Leveraging Κ-nn for generic classification boosting

Abstract

k-nearest neighbors (k-NN) voting rules are an effective tool in countless many machine learning techniques. In spite of its simplicity, k-NN classification is very attractive to practitioners, as it has shown very good performances in practical applications. However, it suffers from various drawbacks, like sensitivity to “noisy” prototypes and poor generalization properties when dealing with sparse, high-dimensional data. In this paper, we tackle the k-NN classification problem at its core by providing a novel k-NN boosting approach. We propose a Universal Nearest Neighbors (UNN) algorithm, which induces a leveraged k-NN rule by globally minimizing a surrogate risk upper bounding the empirical misclassification rate over training data. Interestingly, this surrogate risk can be arbitrary chosen from a class of Bregman loss functions, including the familiar exponential, logistic and squared losses.

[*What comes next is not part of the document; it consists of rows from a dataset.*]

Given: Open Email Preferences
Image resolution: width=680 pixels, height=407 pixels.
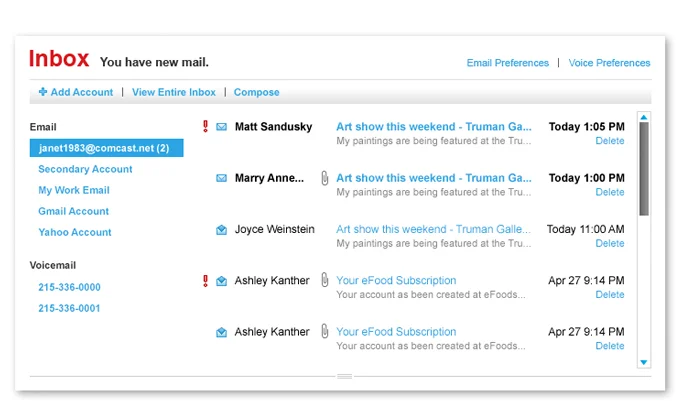Looking at the screenshot, I should pos(507,63).
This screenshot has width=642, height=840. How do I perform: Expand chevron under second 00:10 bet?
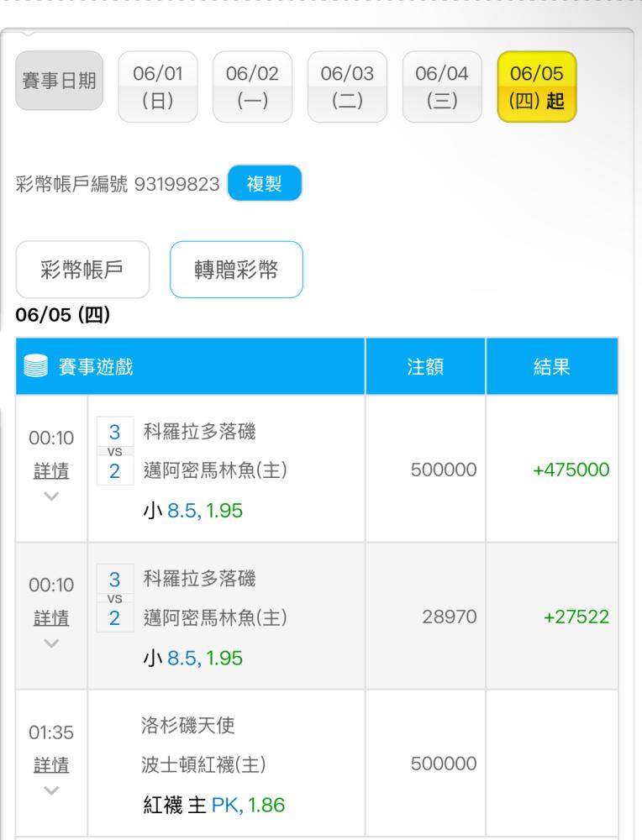tap(51, 643)
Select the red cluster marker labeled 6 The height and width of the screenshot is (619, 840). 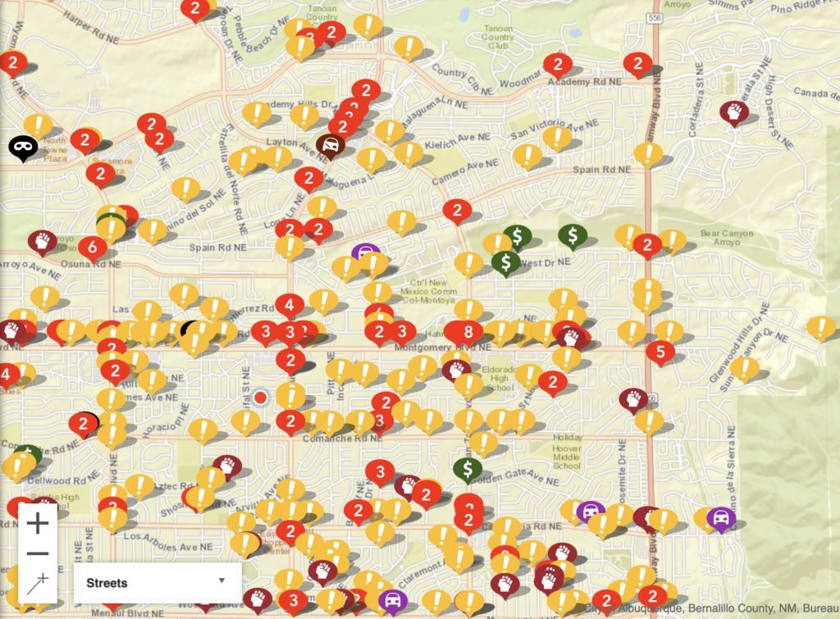point(92,246)
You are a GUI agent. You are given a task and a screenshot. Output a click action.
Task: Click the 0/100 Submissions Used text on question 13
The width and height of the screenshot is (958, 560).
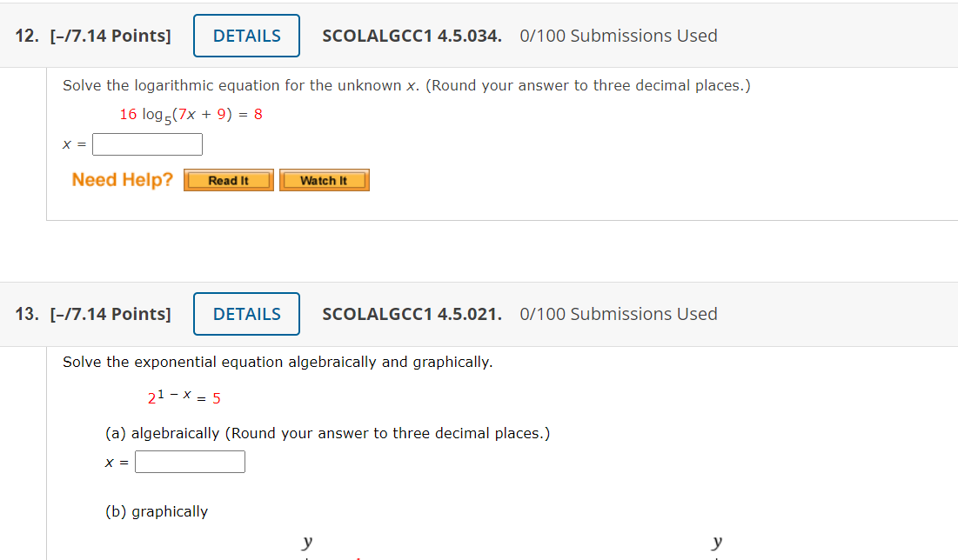point(618,314)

Furthermore, we show that UNN allows to efficiently filter a dataset of instances by keeping only a small fraction of data. Experimental results on the synthetic Ripley's dataset show that such a filtering strategy is able to reject “noisy” examples, and yields a classification error close to the optimal Bayes error. Experiments on standard UCI datasets show significant improvements over the current state of the art.